▶ **Text segment**:
Segment Open

Author + information
- Received April 6, 2016
- Revision received June 3, 2016
- Accepted June 15, 2016
- Published online September 12, 2016.
- Arie Steinvil, MD,
- Toby Rogers, MD,
- Rebecca Torguson, MPH and
- Ron Waksman, MD∗ ()
- ↵∗Reprint Requests and Correspondence:
Dr. Ron Waksman, MedStar Washington Hospital Center, 110 Irving Street, NW, Suite 4B-1, Washington, DC 20010.
Objectives This study aims to describe the discussions and recommendations made during the U.S. Food and Drug Administration (FDA) Circulatory System Device Panel pre-market approval application for the Absorb Bioresorbable Vascular Scaffold (BVS) System.
Background The Absorb BVS System is a first-of-its-kind fully bioresorbable percutaneous coronary intervention technology. The absorb BVS was studied in the ABSORB III (A Clinical Evaluation of Absorb BVS, the Everolimus Eluting Bioresorbable Vascular Scaffold in the Treatment of Subjects with de Novo Native Coronary Artery Lesions) trial, the pivotal U.S. investigational device exemption trial.
Methods Observational report of the FDA Circulatory System Device Panel pre-market approval application meeting held on March 15, 2016.
Results The U.S. FDA Circulatory System Device Panel members reviewed the ABSROB III trial outcomes and additional post hoc analyses presented by the sponsor and the FDA. The ABSORB III trial met the primary endpoint of noninferiority of Absorb BVS compared with the control, XIENCE drug-eluting stent, for target lesion failure at 1 year. Although a higher numerical trend for adverse outcomes was reported for the Absorb BVS, there were no statistical differences between Absorb BVS and XIENCE for any safety or effectiveness components for target lesion failure or for the secondary pre-specified outcomes. Panel members raised concerns with regard to the ABSORB III results and post hoc analyses focusing mainly on the noninferiority design of the trial, the apparent safety issues of the Absorb BVS in small vessels, the mismatch of visually versus intravascular imaging assessed vessel size found in ABSORB III and its implications on the adequate device labeling, the safety of Absorb BVS in specific patient and lesion subsets, and the post-approval commitments of the sponsor.
Conclusions Following panel discussions and the evidence presented, the panel voted for approval of the device.
The Absorb Bioresorbable Vascular Scaffold (BVS) System (Abbott Vascular, Santa Clara, California) is a first-of-its-kind fully bioresorbable percutaneous coronary intervention technology (1). The ABSORB III (A Clinical Evaluation of Absorb BVS, the Everolimus Eluting Bioresorbable Vascular Scaffold in the Treatment of Subjects With de Novo Native Coronary Artery Lesions) trial (2) was the United States’ pivotal investigational device exemption trial. The Absorb BVS was reviewed by the Division of Cardiovascular Devices, Center for Devices and Radiological Health, U.S. Food and Drug Administration (FDA) under a pre-market approval application (PMA) and submitted to the Circulatory System Devices Advisory Panel (hereinafter referred to as the panel) meeting, which was held on March 15, 2016. This summary aims to describe the discussions and recommendations made during the panel meeting with respect to the reasonable assurance of safety and effectiveness of the Absorb BVS marketing in the United States.

Segment Closed

▶ **Source information**:
Segment Open

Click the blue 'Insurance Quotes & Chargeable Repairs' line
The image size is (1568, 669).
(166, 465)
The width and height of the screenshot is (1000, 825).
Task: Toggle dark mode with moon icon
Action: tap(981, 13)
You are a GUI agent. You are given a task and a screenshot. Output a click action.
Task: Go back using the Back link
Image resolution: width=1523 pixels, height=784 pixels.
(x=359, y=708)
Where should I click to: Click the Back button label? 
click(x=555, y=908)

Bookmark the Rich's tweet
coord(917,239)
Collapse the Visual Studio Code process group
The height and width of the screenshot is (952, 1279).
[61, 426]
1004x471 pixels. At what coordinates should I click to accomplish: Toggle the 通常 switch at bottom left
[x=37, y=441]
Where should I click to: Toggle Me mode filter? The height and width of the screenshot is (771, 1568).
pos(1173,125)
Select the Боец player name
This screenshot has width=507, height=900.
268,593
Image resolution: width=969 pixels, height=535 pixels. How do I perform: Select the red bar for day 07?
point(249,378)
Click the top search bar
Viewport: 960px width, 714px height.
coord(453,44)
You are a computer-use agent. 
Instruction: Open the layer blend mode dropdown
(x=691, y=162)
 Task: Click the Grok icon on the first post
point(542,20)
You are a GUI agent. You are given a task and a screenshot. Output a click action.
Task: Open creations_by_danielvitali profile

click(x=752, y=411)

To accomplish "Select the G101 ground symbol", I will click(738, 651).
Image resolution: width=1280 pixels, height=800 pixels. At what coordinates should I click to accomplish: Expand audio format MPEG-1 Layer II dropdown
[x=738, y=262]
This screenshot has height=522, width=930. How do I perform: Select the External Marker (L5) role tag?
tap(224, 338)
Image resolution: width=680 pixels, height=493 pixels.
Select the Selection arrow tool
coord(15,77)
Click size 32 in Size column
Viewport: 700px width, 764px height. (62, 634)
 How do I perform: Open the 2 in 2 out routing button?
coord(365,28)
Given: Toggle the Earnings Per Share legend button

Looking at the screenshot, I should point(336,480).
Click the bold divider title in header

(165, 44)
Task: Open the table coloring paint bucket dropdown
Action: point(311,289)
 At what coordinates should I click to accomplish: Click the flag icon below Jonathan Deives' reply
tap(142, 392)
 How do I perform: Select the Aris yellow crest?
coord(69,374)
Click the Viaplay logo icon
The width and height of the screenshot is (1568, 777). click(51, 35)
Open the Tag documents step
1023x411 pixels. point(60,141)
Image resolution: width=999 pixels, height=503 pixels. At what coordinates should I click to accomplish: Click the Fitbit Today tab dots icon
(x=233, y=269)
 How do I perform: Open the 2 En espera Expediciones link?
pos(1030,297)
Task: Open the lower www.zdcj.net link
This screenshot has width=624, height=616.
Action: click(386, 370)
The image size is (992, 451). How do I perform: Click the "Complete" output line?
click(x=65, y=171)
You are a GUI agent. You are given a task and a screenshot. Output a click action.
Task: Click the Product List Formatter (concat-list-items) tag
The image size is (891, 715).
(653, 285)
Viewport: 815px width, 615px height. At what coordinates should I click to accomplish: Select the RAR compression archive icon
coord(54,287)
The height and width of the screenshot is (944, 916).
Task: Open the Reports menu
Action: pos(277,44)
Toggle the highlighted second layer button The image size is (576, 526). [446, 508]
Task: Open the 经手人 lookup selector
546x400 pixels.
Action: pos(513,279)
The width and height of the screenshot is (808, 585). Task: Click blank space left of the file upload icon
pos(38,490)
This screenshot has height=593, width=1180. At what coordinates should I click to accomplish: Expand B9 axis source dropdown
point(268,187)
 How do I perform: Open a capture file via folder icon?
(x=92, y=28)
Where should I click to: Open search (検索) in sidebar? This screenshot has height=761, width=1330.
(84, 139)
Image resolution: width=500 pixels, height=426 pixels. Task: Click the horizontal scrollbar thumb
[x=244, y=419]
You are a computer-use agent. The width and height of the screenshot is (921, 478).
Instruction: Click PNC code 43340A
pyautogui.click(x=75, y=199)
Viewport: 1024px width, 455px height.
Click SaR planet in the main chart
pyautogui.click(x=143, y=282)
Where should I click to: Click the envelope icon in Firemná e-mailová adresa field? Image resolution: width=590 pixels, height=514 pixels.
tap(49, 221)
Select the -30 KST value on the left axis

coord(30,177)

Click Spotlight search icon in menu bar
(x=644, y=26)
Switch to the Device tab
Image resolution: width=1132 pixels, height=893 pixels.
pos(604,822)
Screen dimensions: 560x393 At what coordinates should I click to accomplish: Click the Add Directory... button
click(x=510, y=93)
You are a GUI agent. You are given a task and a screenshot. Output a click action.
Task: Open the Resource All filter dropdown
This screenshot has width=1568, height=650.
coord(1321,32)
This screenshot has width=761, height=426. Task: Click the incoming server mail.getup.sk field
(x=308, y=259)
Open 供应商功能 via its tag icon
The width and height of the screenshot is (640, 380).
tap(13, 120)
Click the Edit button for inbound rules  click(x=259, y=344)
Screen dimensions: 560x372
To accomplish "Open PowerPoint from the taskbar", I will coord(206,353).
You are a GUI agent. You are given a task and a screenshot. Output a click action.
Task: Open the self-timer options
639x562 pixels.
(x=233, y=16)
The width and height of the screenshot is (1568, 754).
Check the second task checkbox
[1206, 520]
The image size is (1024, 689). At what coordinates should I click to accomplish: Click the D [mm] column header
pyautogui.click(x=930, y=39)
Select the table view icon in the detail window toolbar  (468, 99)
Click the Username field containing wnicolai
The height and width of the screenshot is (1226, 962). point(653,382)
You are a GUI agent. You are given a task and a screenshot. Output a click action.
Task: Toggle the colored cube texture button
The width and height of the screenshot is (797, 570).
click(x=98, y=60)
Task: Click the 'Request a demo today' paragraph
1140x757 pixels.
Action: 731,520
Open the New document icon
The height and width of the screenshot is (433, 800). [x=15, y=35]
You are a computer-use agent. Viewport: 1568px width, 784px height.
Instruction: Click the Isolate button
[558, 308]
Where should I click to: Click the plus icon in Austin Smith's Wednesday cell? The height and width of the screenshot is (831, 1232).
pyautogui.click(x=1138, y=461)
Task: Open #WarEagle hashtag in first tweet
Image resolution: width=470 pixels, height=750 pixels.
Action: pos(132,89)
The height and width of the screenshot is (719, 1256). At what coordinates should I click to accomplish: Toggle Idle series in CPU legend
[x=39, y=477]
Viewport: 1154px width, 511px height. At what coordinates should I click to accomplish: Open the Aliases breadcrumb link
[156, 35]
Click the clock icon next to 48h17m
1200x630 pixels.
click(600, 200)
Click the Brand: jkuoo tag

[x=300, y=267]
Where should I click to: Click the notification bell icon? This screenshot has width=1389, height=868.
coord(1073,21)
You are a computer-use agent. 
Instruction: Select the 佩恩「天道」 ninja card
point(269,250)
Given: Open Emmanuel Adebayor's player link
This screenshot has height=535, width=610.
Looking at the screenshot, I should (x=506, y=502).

Segment Closed

▶ **Problem to solve**: Please repeat word for word the part of the FDA panel article starting at "Background The Absorb" and ending at "U.S. investigational device exemption trial.".

▶ **Result**:
Background The Absorb BVS System is a first-of-its-kind fully bioresorbable percutaneous coronary intervention technology. The absorb BVS was studied in the ABSORB III (A Clinical Evaluation of Absorb BVS, the Everolimus Eluting Bioresorbable Vascular Scaffold in the Treatment of Subjects with de Novo Native Coronary Artery Lesions) trial, the pivotal U.S. investigational device exemption trial.